I plan to document our trip to Ajijic, but now’s not the time to do it. That will require more focus than I’m able to give the matter at the moment. Instead, I’ll mine my psyche for a few moments, hoping the walls and ceiling of the mine don’t collapse on me in the process.

Last night, I finished watching El Camino: A Breaking Bad Movie. I started watching it while I was in Mexico, during a day when I felt rather poorly and when my wife and a few others fled Ajijic for the attractions of Tlaquepaque on the southern fringe of Guadalajara. I suspect I might have enjoyed it more, and understood it better, had I watched (again) the last episode of Breaking Bad before I began watching the movie. But I didn’t and I was therefore lost from the start. I just don’t remember television and movies with any detail, so a movie that starts with a scene that requires recollections of the closing moments of a television series that ended six years earlier is not a hit with me. At any rate, I watched the entire movie and was not entirely displeased with it. But I think I might watch it again, after watching the last episode of BB.
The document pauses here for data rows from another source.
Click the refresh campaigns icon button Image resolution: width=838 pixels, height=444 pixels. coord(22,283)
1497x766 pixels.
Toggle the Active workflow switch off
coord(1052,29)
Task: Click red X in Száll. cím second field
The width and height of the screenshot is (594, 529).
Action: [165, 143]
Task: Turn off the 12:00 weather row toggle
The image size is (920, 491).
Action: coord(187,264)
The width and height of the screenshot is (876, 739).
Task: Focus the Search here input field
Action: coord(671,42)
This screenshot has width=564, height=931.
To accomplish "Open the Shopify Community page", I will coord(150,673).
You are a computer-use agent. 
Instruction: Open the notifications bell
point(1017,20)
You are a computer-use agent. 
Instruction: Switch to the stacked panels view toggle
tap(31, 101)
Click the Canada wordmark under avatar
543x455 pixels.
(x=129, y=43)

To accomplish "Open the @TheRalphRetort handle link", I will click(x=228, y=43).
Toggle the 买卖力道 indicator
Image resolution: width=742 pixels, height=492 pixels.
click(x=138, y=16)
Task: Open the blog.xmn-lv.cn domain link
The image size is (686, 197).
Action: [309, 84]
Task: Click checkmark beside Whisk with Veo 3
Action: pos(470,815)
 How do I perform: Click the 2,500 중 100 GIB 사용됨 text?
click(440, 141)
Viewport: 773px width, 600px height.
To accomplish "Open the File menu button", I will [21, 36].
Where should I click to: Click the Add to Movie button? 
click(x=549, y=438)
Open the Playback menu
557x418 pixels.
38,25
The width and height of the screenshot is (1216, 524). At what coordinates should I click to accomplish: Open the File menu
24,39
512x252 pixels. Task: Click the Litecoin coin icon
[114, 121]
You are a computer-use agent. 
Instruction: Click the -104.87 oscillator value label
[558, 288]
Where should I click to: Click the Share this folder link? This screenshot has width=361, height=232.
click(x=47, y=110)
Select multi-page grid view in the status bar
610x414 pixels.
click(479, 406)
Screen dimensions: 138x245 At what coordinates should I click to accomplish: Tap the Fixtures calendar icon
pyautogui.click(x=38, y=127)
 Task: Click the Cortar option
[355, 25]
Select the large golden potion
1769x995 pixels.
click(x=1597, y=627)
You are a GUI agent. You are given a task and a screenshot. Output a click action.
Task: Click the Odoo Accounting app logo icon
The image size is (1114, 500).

I envy the creators and writers of Breaking Bad. They were able to construct a compelling tale that incorporated an enormous volume of symbolic elements, carefully stitched into the story line in a way that makes symbolism fun! I am confident the writers engaged in lively conversations about how to include symbolism throughout the series. The way I see it, they did so without being blatantly obvious, yet in hindsight the symbolism is blatantly obvious! Great fun, I think. I’d like to have access to some creative writers who feed off other creative writers so that the sum of their efforts is greater than the individuals’ contributions. Wish. Wish. Wish. Why wish when you can wonder? I wonder?

***

I’m off the rails here. I have an enormous amount of “stuff” on my mind but I’m incapable of putting it down. So I’ll put away my keyboard, reheat my cold coffee, and read the news. That will jack up my blood pressure to unsafe levels, I’m sure.